Neurobiological processes may contribute to the impairments in audio-visual speech processing in ASD. Some studies, for instance, have suggested that the left temporal cortex fails to become specialized for speech processing in individuals with ASD [93], but how this might relate specifically to infants’ audio-visual temporal synchrony is unclear. The mirror neuron system (MNS), in addition, has been implicated in language development [94, 95] and is thought to be disrupted in autism [96]. In this system, neurons in the sensorimotor cortex that fire when an action is performed also fire when that same action is observed (i.e., performed by another person). In this way, the MNS is thought to be important for action understanding and “self-other mapping” [97] or the “translation of seeing and hearing into doing” [98]. In developmental EEG studies, greater MNS activation during action observation in infants is associated with better subsequent imitation of the action [99, 100]. Considering that speech is an action that can be observed and imitated, it seems possible that infants could exhibit MNS activation during audio-visual speech and that it could play a role in the development of expressive language.

Although empirical work on the MNS in infants has largely focused on the perception of manual, object-directed actions (e.g., tapping a block), there is increasing evidence that the MNS is responsive to other types of actions, including communicative gestures (e.g., pointing) and facial movements [101103]. Given the evidence that TD infants begin attending more to the mouth region of a speaking face towards the end of the first year [41], and that greater attention to the mouth region at this time is associated with better language development [43104], it seems highly possible that MNS function plays a role in this process. Whether MNS activation during audio-visual speech is a cause or consequence of heightened visual attention to the speaker’s lips is unclear, but it may be disrupted in infants at elevated likelihood of developing ASD. Thus, an important direction for future research involves replication of the present study in conjunction with eye-tracking and neuroimaging methods (e.g., EEG).

Conclusion

This study is not without its limitations. In addition to the fact that we did not incorporate eye-tracking technology into the assessments, we had a fairly heterogenous group of infants at elevated likelihood of developing ASD, some having been born premature or low birthweight and others with older siblings that had a diagnosis. Although each of these criteria have been associated with elevated likelihood of developing ASD, they may involve very different etiological pathways. Thus, that we were unable to control for the type of risk factor in our analyses is a limitation. A related limitation is that we were unable to provide information about which infants were ultimately diagnosed with ASD. Finally, although the effect of age on vocabulary was accounted for in our statistical analyses, it is a limitation of the study that vocabulary was not assessed at the same age for all participants.

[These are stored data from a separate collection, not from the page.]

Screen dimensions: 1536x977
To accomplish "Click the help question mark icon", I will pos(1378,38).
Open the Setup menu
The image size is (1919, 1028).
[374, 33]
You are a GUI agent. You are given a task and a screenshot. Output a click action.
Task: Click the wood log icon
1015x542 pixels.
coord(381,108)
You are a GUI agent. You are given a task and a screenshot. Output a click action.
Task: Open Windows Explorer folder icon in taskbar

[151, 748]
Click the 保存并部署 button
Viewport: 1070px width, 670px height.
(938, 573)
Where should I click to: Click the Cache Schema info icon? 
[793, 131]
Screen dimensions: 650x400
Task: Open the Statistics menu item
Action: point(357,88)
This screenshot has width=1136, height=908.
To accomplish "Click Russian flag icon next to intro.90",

In summary, results of the current study suggest that the early characteristics of ASD in infants at elevated likelihood of developing the condition also include sensory integration difficulties, specifically with regard to the capacity for audio-visual synchrony. While this notion is still speculative, our findings contribute to a growing body of literature indicating that sub-clinical autistic behaviors may be present in children who might not yet fulfill all the clinical criteria for an ASD diagnosis. Although additional research is needed to understand the link between audio-visual sensory integration and language development in both TD and at-risk infants, this study represents an important first step towards understanding the nature of attention deficits that contribute to ASD and further suggests that problems in multisensory integration may be present in infants at elevated likelihood of developing ASD long before a clinical diagnosis is usually made.